START DATA SUPPLIED

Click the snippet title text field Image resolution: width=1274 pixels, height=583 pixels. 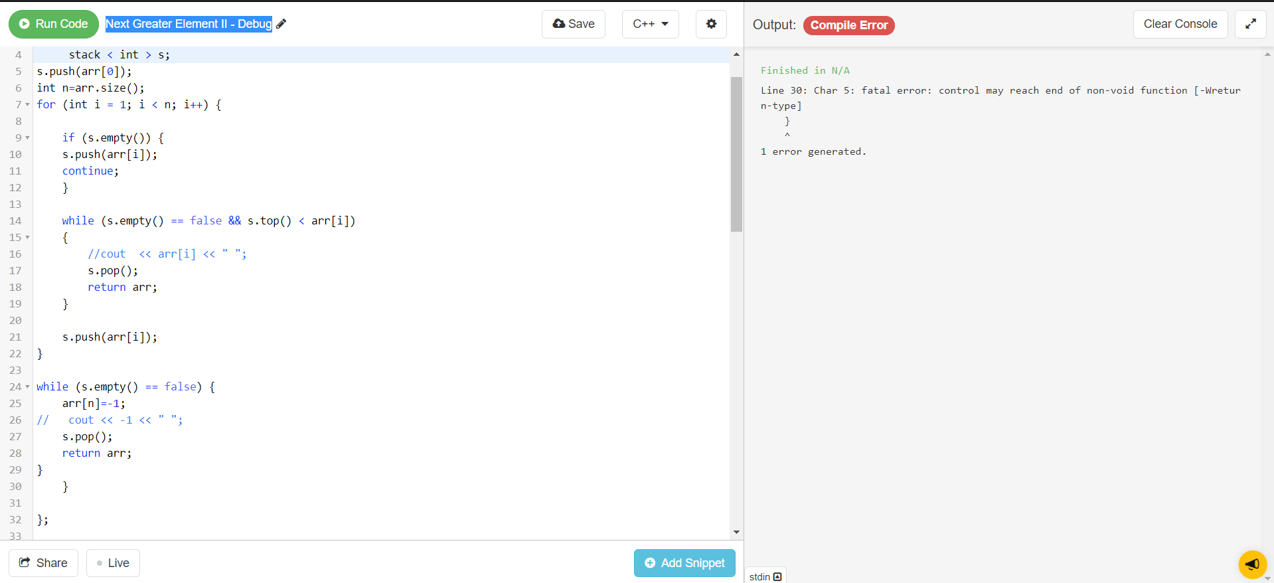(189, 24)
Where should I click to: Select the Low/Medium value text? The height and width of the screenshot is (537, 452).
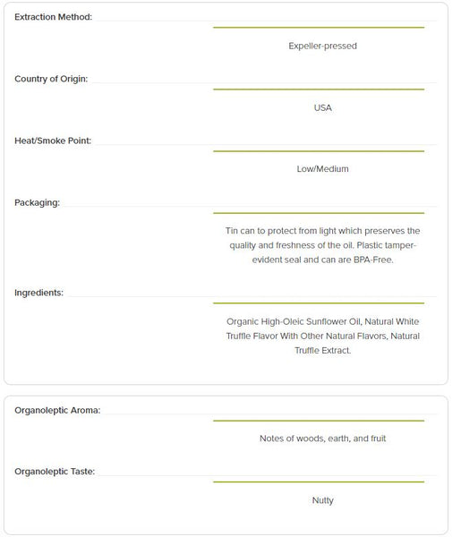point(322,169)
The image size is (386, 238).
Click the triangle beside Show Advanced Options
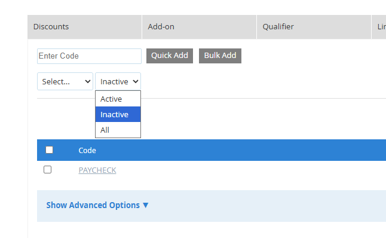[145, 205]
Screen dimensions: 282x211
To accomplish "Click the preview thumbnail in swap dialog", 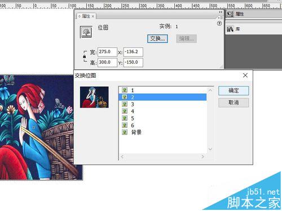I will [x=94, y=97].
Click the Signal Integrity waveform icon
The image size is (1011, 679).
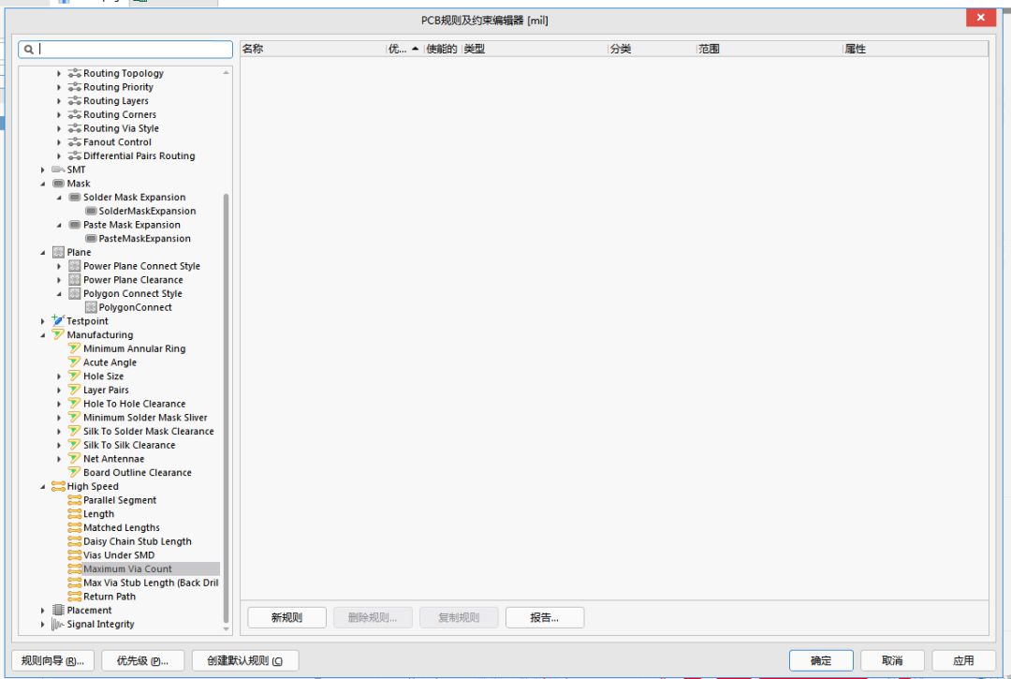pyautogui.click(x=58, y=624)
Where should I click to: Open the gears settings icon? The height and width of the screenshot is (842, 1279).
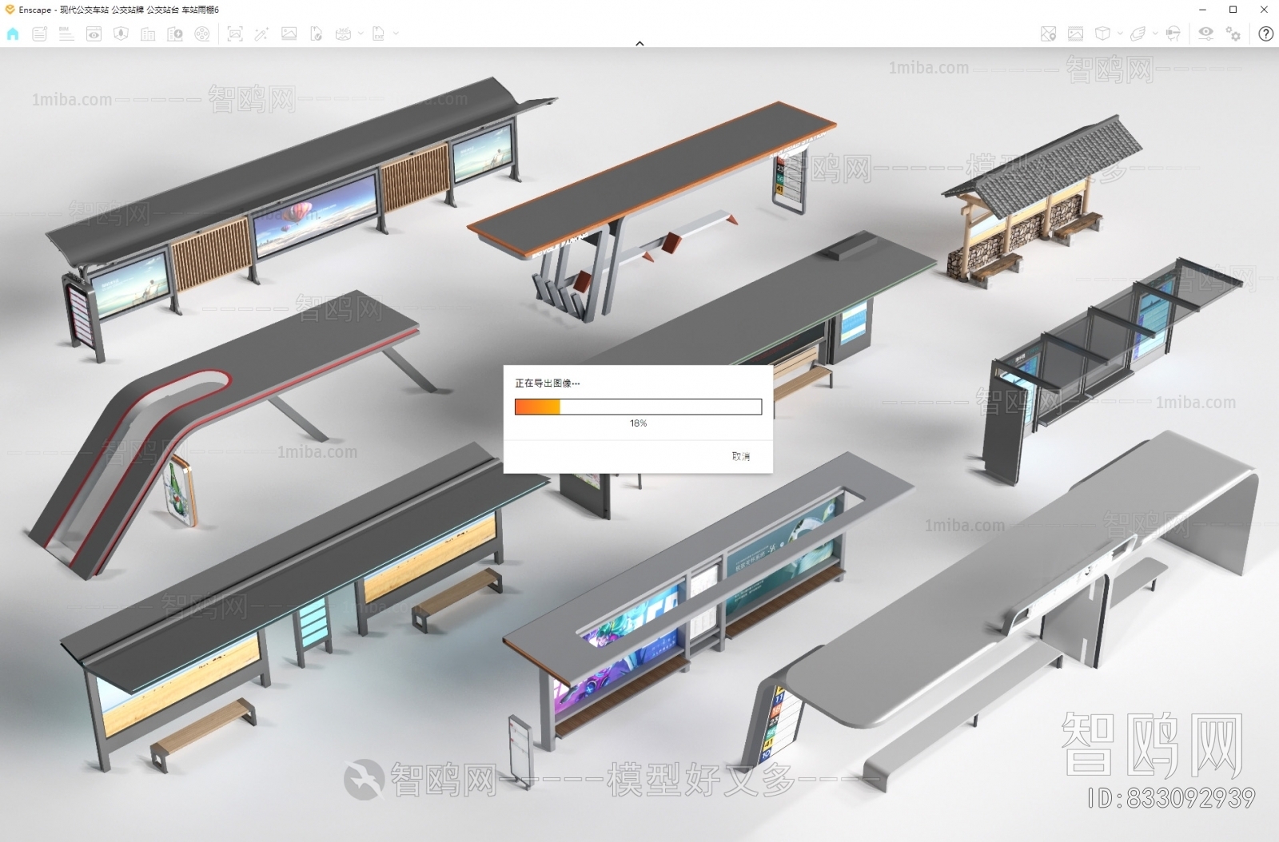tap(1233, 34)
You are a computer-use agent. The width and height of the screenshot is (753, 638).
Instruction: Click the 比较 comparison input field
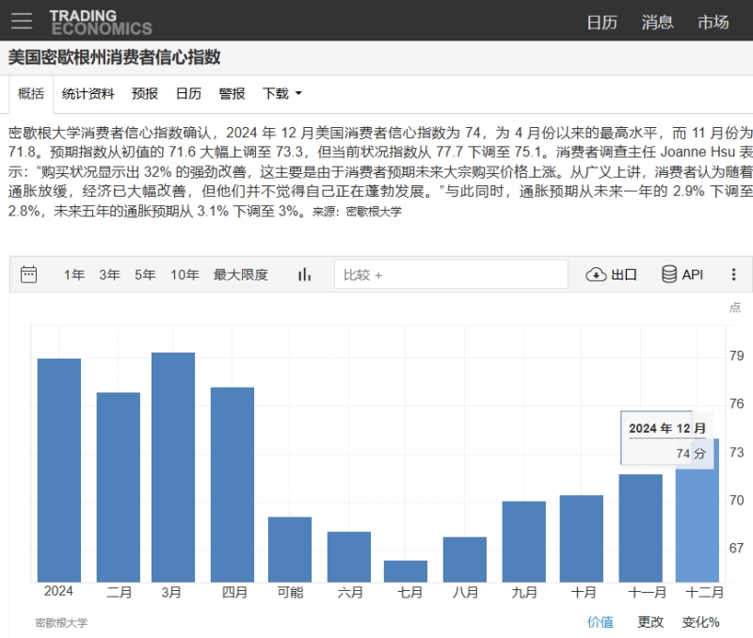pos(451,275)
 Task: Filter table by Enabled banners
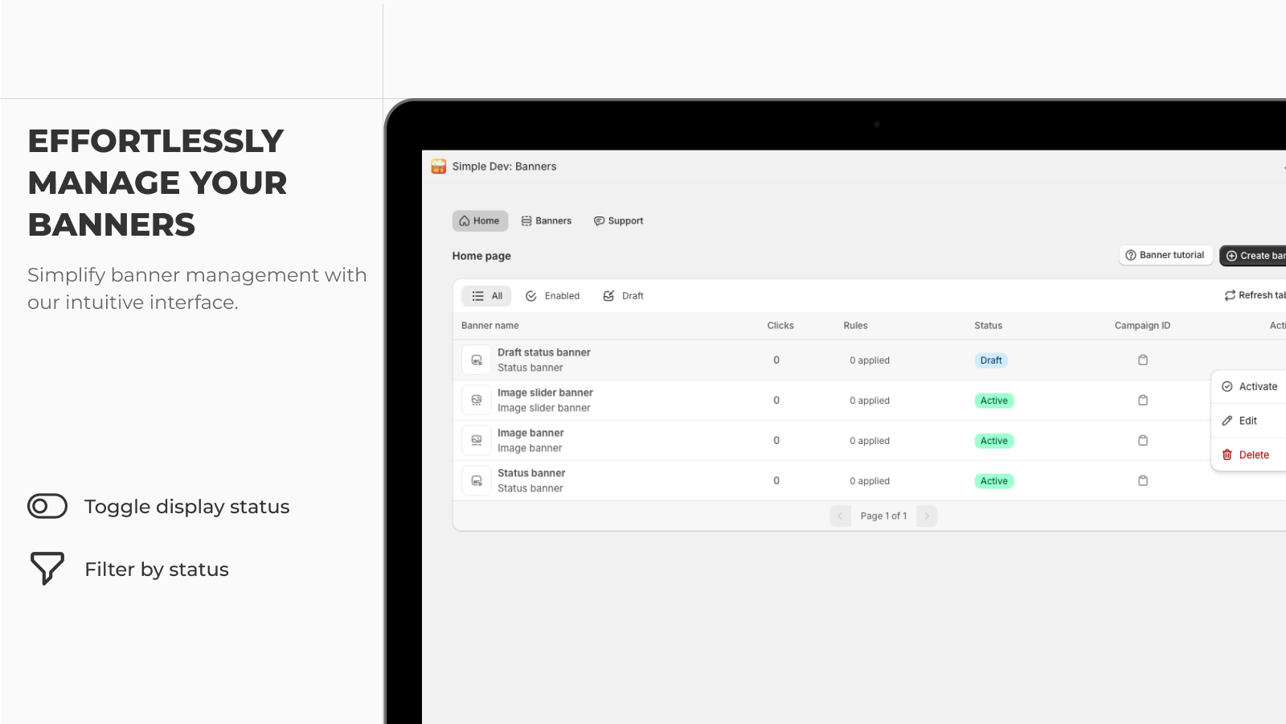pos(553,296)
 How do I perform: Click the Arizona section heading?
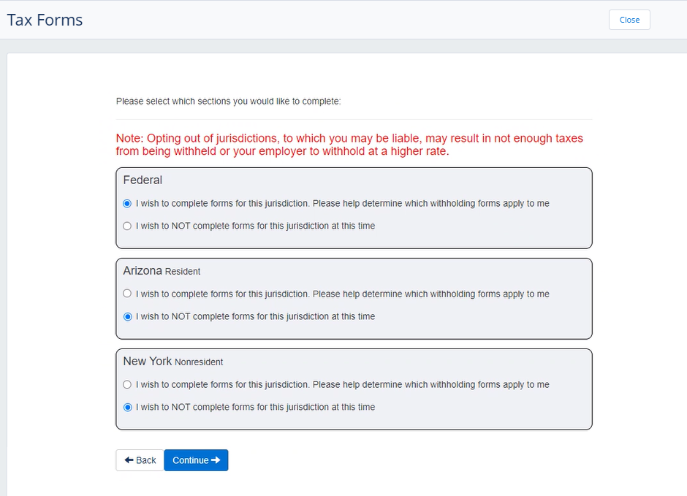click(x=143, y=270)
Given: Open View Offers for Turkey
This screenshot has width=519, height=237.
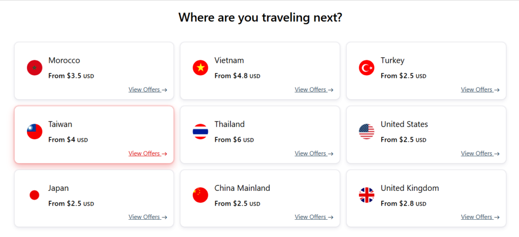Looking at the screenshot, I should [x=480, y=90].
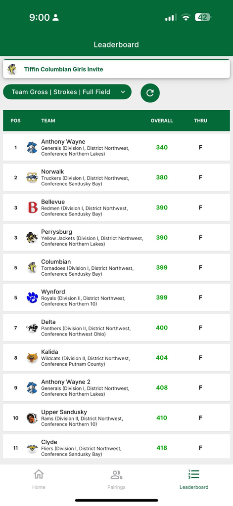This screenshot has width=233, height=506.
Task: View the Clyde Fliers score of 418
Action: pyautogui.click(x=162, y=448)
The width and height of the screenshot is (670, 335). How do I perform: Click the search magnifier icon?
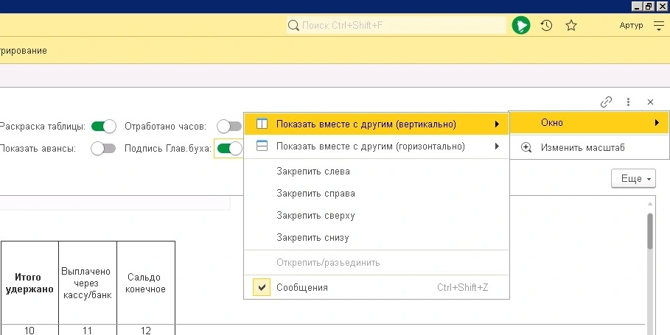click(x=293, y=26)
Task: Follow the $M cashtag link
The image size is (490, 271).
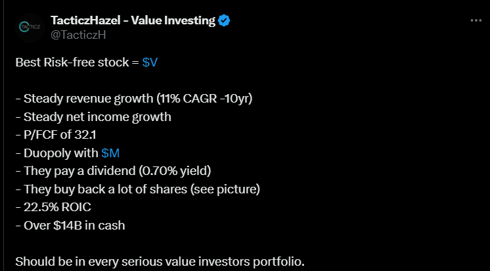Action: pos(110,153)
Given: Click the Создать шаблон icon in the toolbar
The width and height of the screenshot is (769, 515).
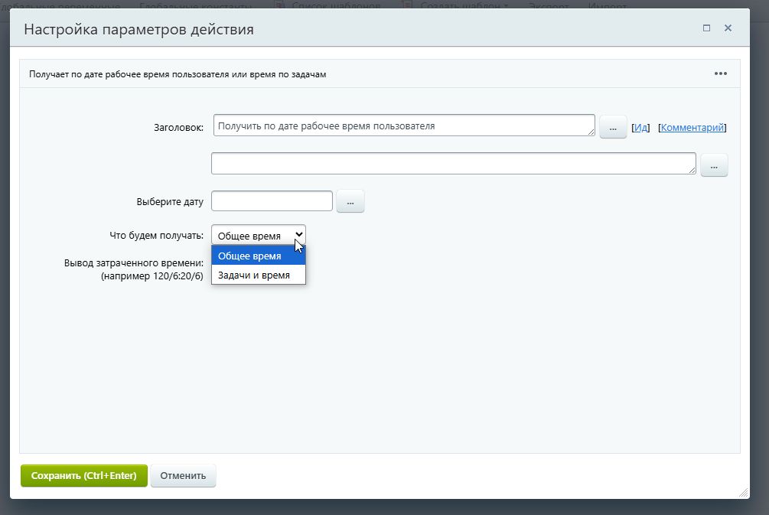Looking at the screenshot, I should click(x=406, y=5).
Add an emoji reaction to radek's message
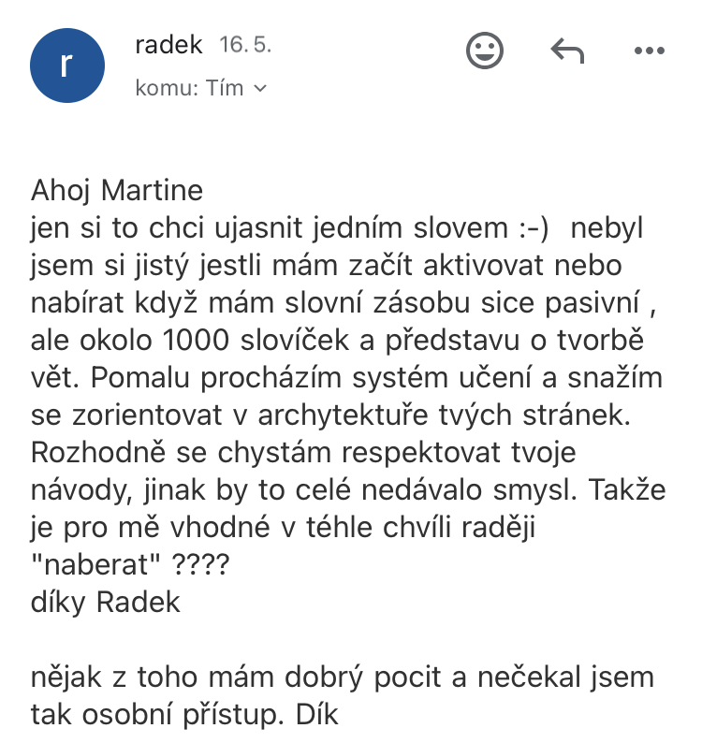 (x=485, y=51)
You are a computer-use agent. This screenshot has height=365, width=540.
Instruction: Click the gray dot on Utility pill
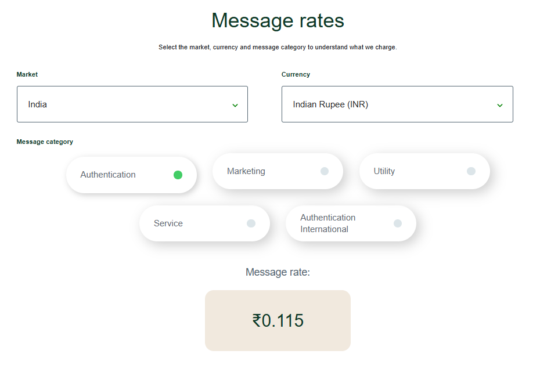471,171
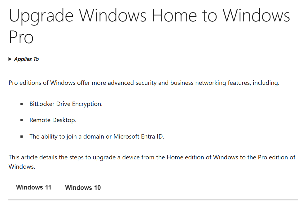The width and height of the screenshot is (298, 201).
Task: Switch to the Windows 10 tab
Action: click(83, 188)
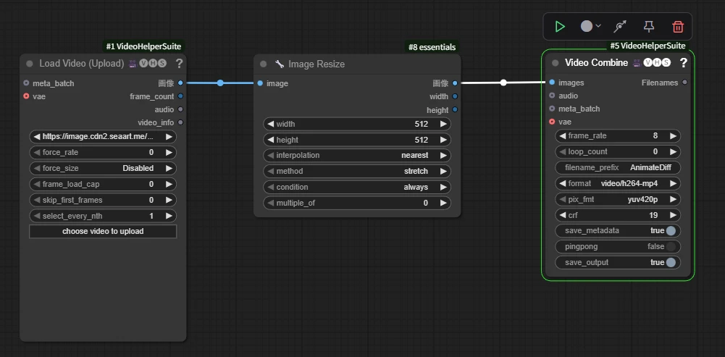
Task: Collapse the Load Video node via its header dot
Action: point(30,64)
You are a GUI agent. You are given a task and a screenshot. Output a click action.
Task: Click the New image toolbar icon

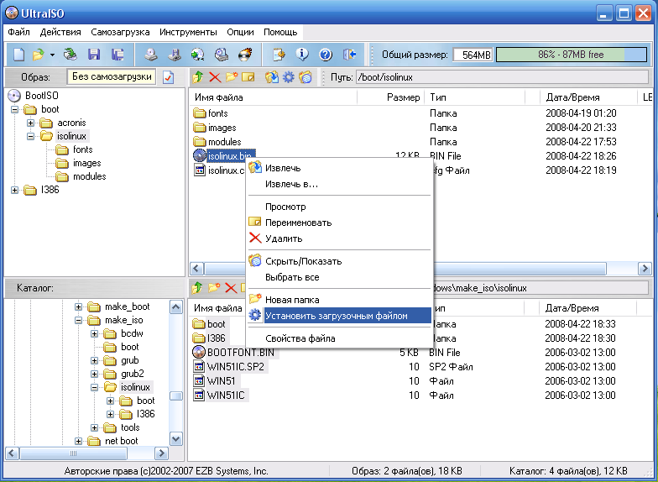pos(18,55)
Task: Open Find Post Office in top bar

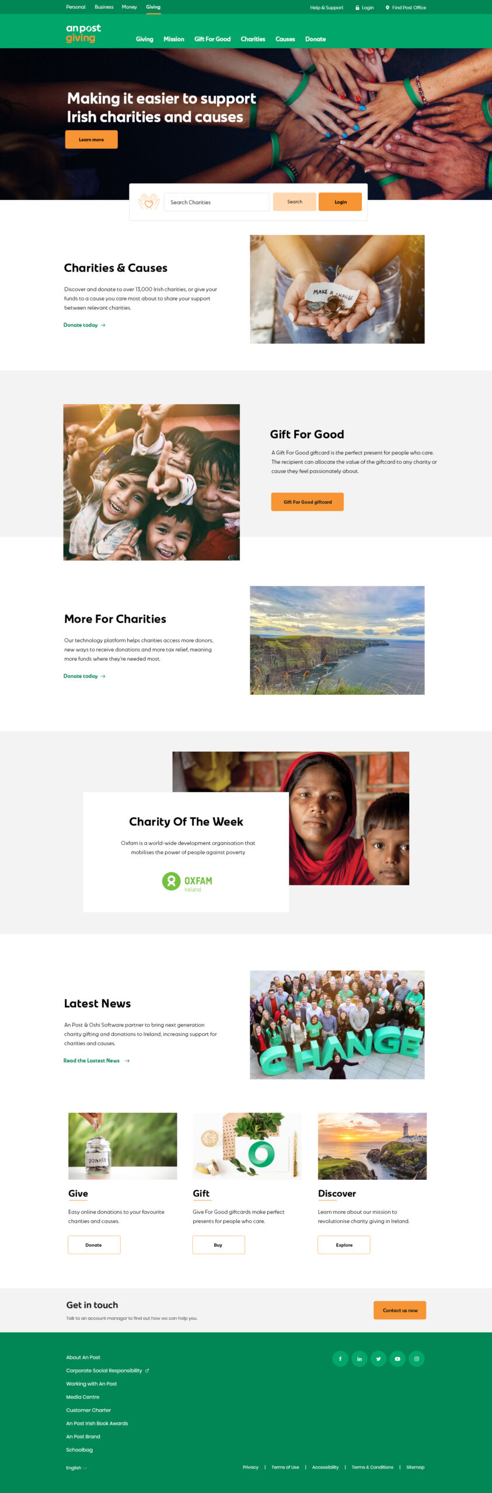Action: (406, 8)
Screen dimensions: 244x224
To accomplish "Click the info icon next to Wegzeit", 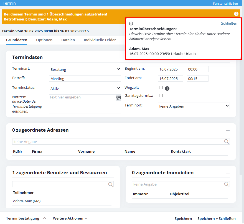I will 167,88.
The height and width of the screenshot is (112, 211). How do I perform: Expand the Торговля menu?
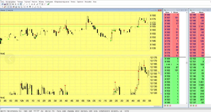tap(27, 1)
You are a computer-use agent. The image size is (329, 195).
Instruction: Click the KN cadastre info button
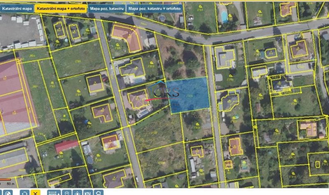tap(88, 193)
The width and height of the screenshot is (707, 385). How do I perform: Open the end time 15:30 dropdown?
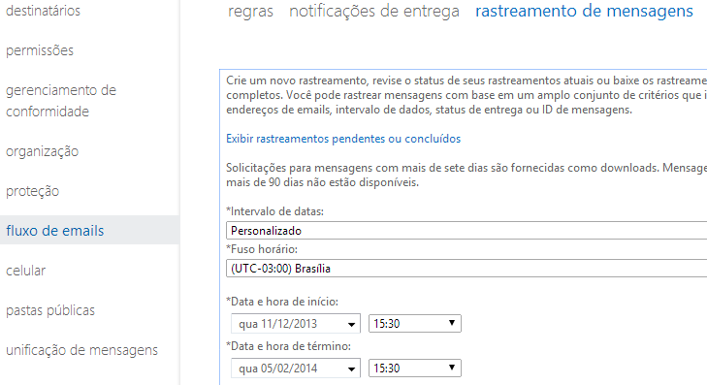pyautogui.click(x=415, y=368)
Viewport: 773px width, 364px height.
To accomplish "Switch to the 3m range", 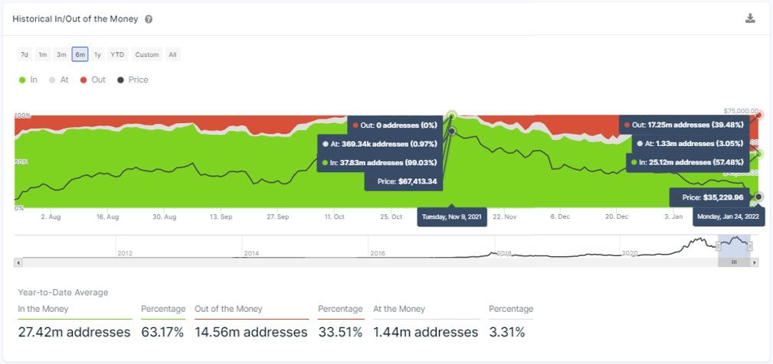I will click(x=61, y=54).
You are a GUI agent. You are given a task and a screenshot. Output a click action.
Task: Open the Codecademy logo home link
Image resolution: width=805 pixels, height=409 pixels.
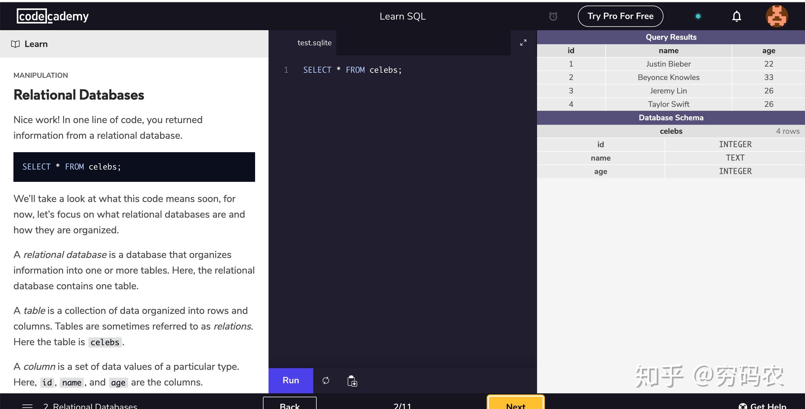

END DATA SUPPLIED

*HOW TO COMPLETE THIS TASK:* Your copy should hold the lines from the one with "Where should I click to: Select" up to and including the one with "Screen dimensions: 282x211", exactly as in the data above, and no pictures.

*RESULT FOR THIS EXERCISE:*
Where should I click to: Select the Low/Medium value text? The height and width of the screenshot is (537, 452).
point(322,169)
The image size is (386, 238).
Click the triangle beside Show Advanced Options
[145, 205]
Screen dimensions: 282x211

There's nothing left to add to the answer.